The reason for the recent notoriety of the beacons is the decision of the Union Cabinet on 19 April 2017 to remove all beacons. Working fast, the draft Rules were issued the very next day. It was another measure to remove symbols of the so-called VIP culture in India. In the recent past certain State Governments have also issued similar notifications. Most notably Punjab, which is infamous for the overuse and misuse of the beacon policy. It can be argued that this decision of uprooting the whole beacon policy was taken as the earlier steps to rein in the misuse saw only mixed success.

One would recall that in December 2013, the Supreme Court in SPECIAL LEAVE PETITION NO.(C) No.25237/2010 delivered a judgment that was also much discussed in the media and public. The beacons were restricted to

The men in uniform; operational agencies which require un-hindered access to the roads for performance of their duty; those engaged in emergency duties such as ambulance services, fire services, emergency maintenance etc, and police vehicles used as escorts or pilots or for law and order duties shall not be entitled to have red lights but lights of other colours, e.g., blue, white, multicoloured etc.

and a few other specified dignitaries. The sudden removal of beacons from a large section of public servants caused large heartburn – both among elected as well as appointed public servants. Various kinds of subterfuges were devised – new kinds of colours were imagined, as only red and blue beacons were regulated by the SC. Various kinds were parities were pleaded to include one category of persons after another. Although the 2013 judgment severely restricted the beacons, the numbers were still much higher than was warranted in the aftermath of the SC judgment.

The removal of symbols of power is a democratic urge. This urge has been witnessed all throughout history, but especially so in the new democratic world where anyone can question the powerful and the mighty. To segregate people on the basis of public utility is decidedly suspect in the eyes of many. It is not just the beacon and siren that are suspect symbols of power, but every appendage and privilege that comes with public office. Where policy is forged on the pulpit, limits of logic are reached fast, and every norm and standard is questioned anew. Frequently, such symbols vanish upon such close questioning. It is facile to say that in a republic, every person is a sovereign. Even our Prime Minister says that all Indians are VIPs:

The real charm is when, however, the recently de-privileged express anguish at a policy that has benefited them all their lives. Mark the words of Vinod Rai, Ex-IAS and Ex-CAG, in his article titled “Beacon of Repression“:

The sight of a red beacon vehicle created a feeling of revulsion among the public. The vehicle speeding down congested roads in metropolitan cities with blue beacon police vehicles has become such a common sight. They specialise in jumping red lights much to the chagrin of fellow motorists. If you do not give them a pass, you run the risk of facing the ire of the khaki clad in their cavalcade, who excel in unbecoming gestures, and may even land a danda on your bonnet. After all, is it more important for these VIPs than what you and I would have set out to do? Even if it was, they could have stepped out a few minutes earlier.

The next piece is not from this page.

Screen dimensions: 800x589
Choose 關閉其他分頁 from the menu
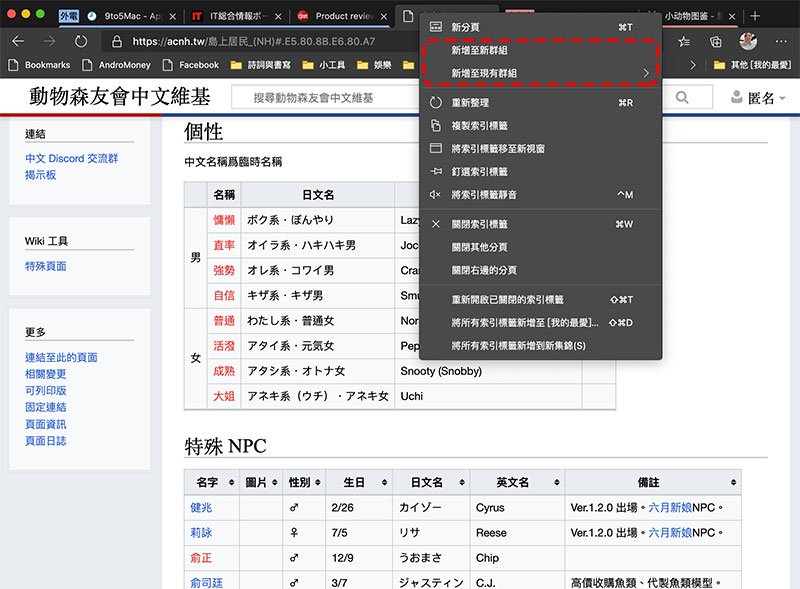(x=479, y=247)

Curious how wisdom arrives after superannuation.

Beacon of hope, repression, efficiency….

Red beaconsBeacons have always been an envious bone of contention. The beacon may be many things to many people – a status symbol, a token of having ‘arrived’, a relic of colonialism. What people don’t like about it, they project those feelings onto the beacon. It is a beacon of desire – every one would want to sit in a car with beacon, and just live the experience for once, if possible. It is a beacon of aspiration – most mothers would aspire for their children to have the beacon one day. Of hatred – one hates the beacon-wrapped vehicle that breezes past the red light, or gets that extra edge under the blind gaze of the traffic police. And so we must try to understand what is it about the beacon that touches us so strongly.

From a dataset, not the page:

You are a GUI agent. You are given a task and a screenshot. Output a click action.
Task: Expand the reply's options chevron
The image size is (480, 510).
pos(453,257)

Beacons serve two purposes – as a symbol of power, and as a marker of privilege. And they are very close to each other.

As a symbol of power, it tells that the occupant of the vehicle has an important status in public life. Thus, a private citizen – no matter how much revered or powerful – is not entitled for it. Since money is so often a substitute for power, this symbol ensures that when it comes to matters of public life, money does not raze over state power. Hence, an Amitabh Bachchan or a Mukesh Ambani does not have a red beacon. However, an representative of the people – howsoever poor, or a government servant – having risen from the slum, can have the beacon. This beacon does not belong to the person, but to the position the person is holding. The moment the position goes, so does the beacon. It is attached to the state (or situation) – hence it is a status symbol (and status symbol is not a bad word).

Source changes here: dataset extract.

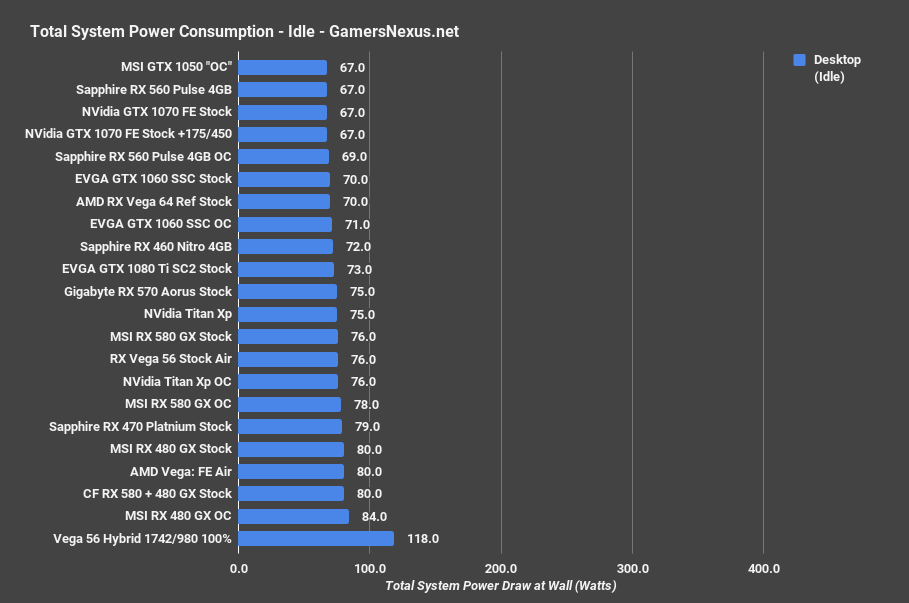This screenshot has width=909, height=603.
Task: Click the CF RX 580 + 480 GX Stock label
Action: click(157, 494)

The beacon is also a marker of privilege. It has rational reason to exist. The beacon can serve the following purpose:

  1. It can tell the toll booth that the vehicle need not pay a toll, and may pass through the exempted/VIP lane. Public servants should not pay toll, just like a private person on company duty does not pay toll from his pocket – the company bears the toll cost. If public servants, including MPs/MLAs are forced to bear the toll, either they would reduce their journeys required in public service, or they would try to earn extra money to pay the toll.
  2. It can tell those manning a secure area that the occupant of the vehicle need not be checked. It saves time.
  3. It can tell the importance of the occupant, and the vehicle can be directed to the proper place.
  4. With different coloured beacons, the vehicles can be segregated according to importance.
  5. On public roads that are always busy, it provides a smoother and faster passage so that the public servant can reach to a venue earlier. He certainly can leave half an hour earlier, but there are only 24 hours in a day, and one cannot leave half an hour earlier if there are ten meetings in a day.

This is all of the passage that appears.